Tuition costs are increasing far faster than inflation costs. When I graduated from the Candler School of Theology at Emory University in 1991, tuition was $6,800 a year; in today's dollars (using consumer price indices from 1991-2013) that would be $11,605. However, Candler's tuition this year is $20,334 - meaning that it costs today's students nearly twice as much to go to seminary than it did my generation. And according to Auburn Theological's research, living expenses and previous undergraduate debt pile up an even more incredible indebtedness. As I look though the various seminary tuitions and cost comparisons to years previous at other schools, the percentages tend to be the same. And since the Auburn study came out nine years ago, Sharon Miller (associate director of The Center for the Study for Theological Education) more recently noted in 2012 that, "It is no longer unusual for seminary student to leave school with $70k-$80k of debt." I am assuming that is undergraduate and seminary education combined.

While some financial planning could certainly save some students some grief, one cannot escape the increasing costs of seminary compared to salaries and an economy which have not risen at the same rate - and that this is the minimum standard required for one who feels called to elders orders in the United Methodist Church. This just isn't a problem for students, but also for conferences and seminaries as well. Conferences are seeing fewer young people pursue their call for many reasons, but finances are surely a part of the decision.

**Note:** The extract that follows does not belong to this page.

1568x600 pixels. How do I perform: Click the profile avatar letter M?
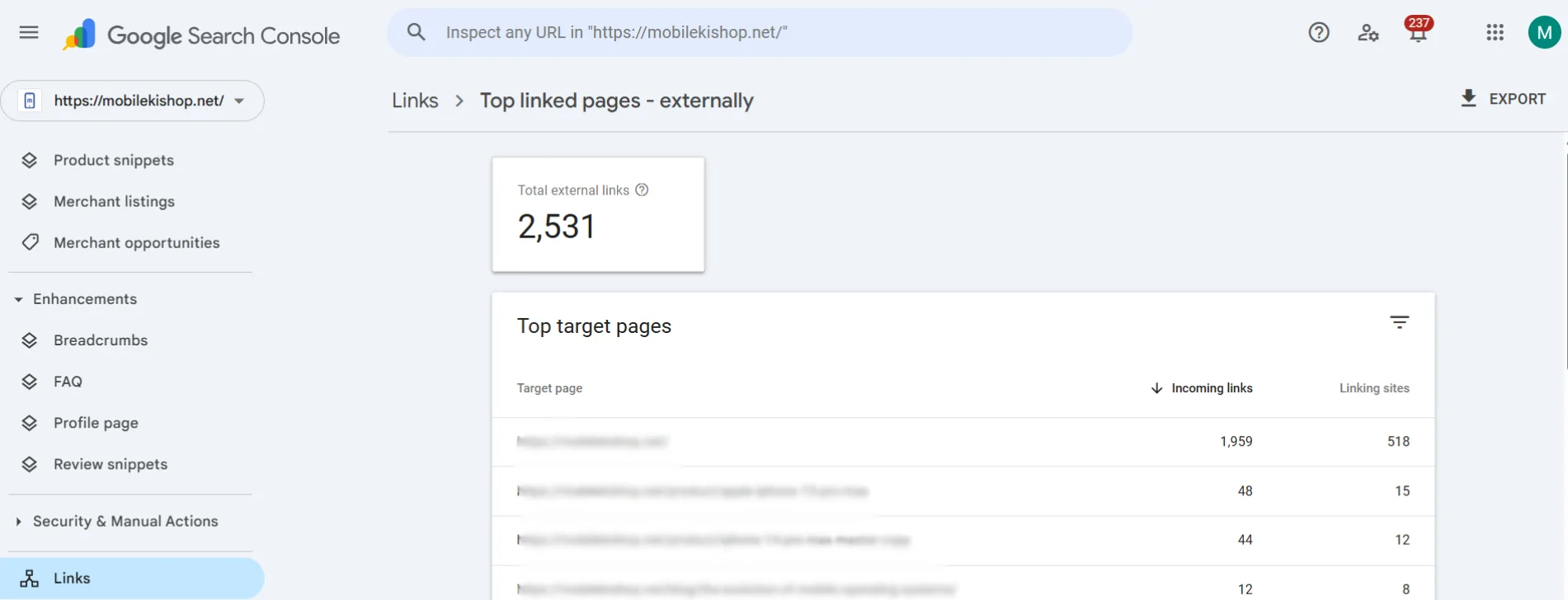pyautogui.click(x=1544, y=31)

Seminaries may find that future students maybe more savvy about finances (i.e., Dave Ramsey graduates) and will shop and find better deals, as the Auburn article states, "some combination of lower tuition price, lower living costs, and higher aid or increased employment possibilities." Some will surely go part-time and delay entering into ministry until later in life.

What this means is uncertain but certainly suggests a crisis that we need to start managing - otherwise, we will make seminary unaffordable for all but the wealthy, and create impoverished situations that go beyond things financial.

Like all things United Methodist, we are going to have to start being creative with seminary education, how we fund it, and how we support students who answer the call without embarrassing them with so much debt that they can't afford to follow their call - especially our young adults. We owe them that!

Pax,
Sky+

5 comments:

David R. Reed said...

Time to find a better way...

David R. Reed said...

Time to find a better way...

David R. Reed said...

Time to find a better way...

Unknown said...

I appreciate your raising this important issue. The one thing I would note is that you may want to clarify your statement that minimum salary is less than what teachers make; that may be true if you look at salary alone, but when you add in the value of free and tax-free housing, entry level United Methodist clergy make significantly more than entry-level teachers. We must be careful not to forget that our tax-free housing is a benefit afforded to few outside of the clergy.

Sky McCracken said...

Wesley - clergy do NOT receive tax-free housing. It is subject to self-employment tax (15.3% of the housing allowance or fair-rental value of the parsonage).